## WHAT YOU ARE ASKED TO DO
Your output should be the lines from the one containing "Image resolution: width=702" through the end of the listing, exact and inclusive, with no pictures.

## PROVIDED DATA

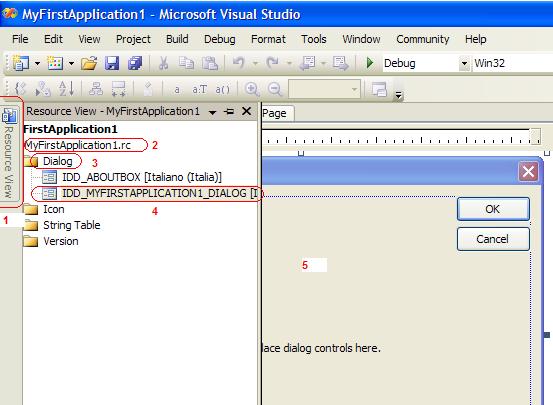Click the Save All icon
This screenshot has width=553, height=405.
135,64
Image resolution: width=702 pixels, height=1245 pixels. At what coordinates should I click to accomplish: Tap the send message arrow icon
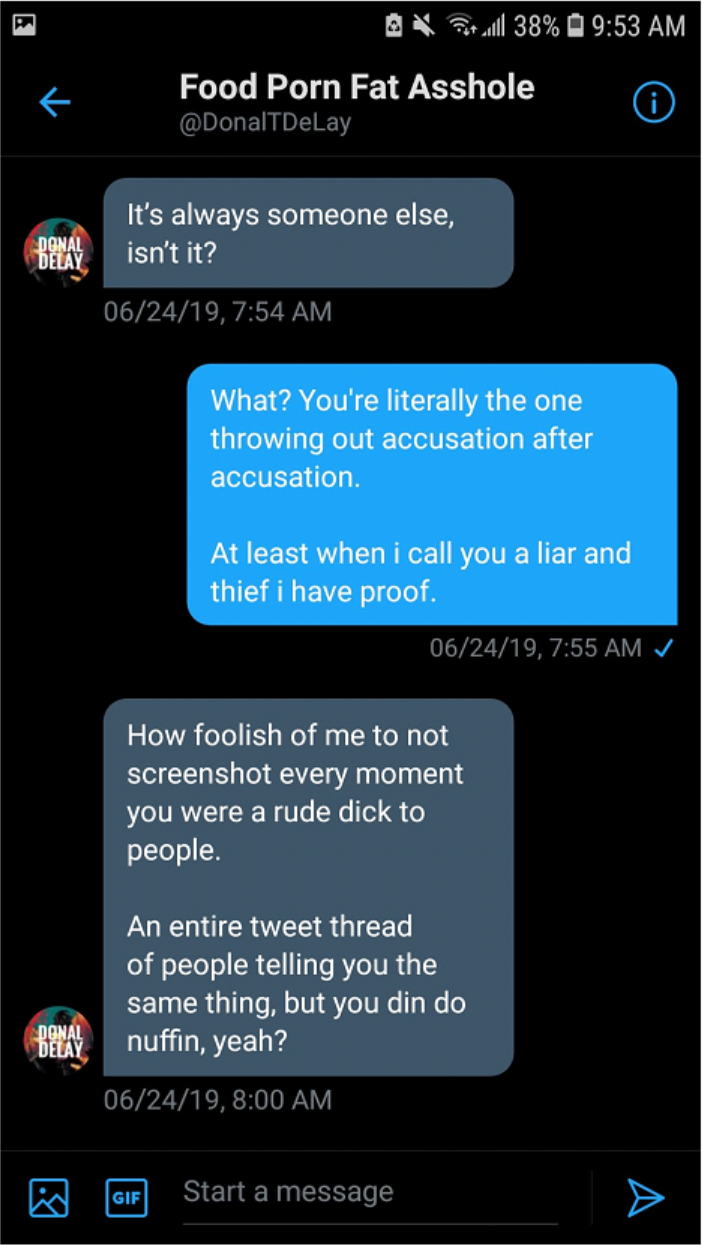tap(645, 1196)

## SOLUTION TO THE PROBLEM
Image resolution: width=702 pixels, height=1245 pixels. At what coordinates should I click to accomplish: Tap the send message arrow icon
tap(645, 1196)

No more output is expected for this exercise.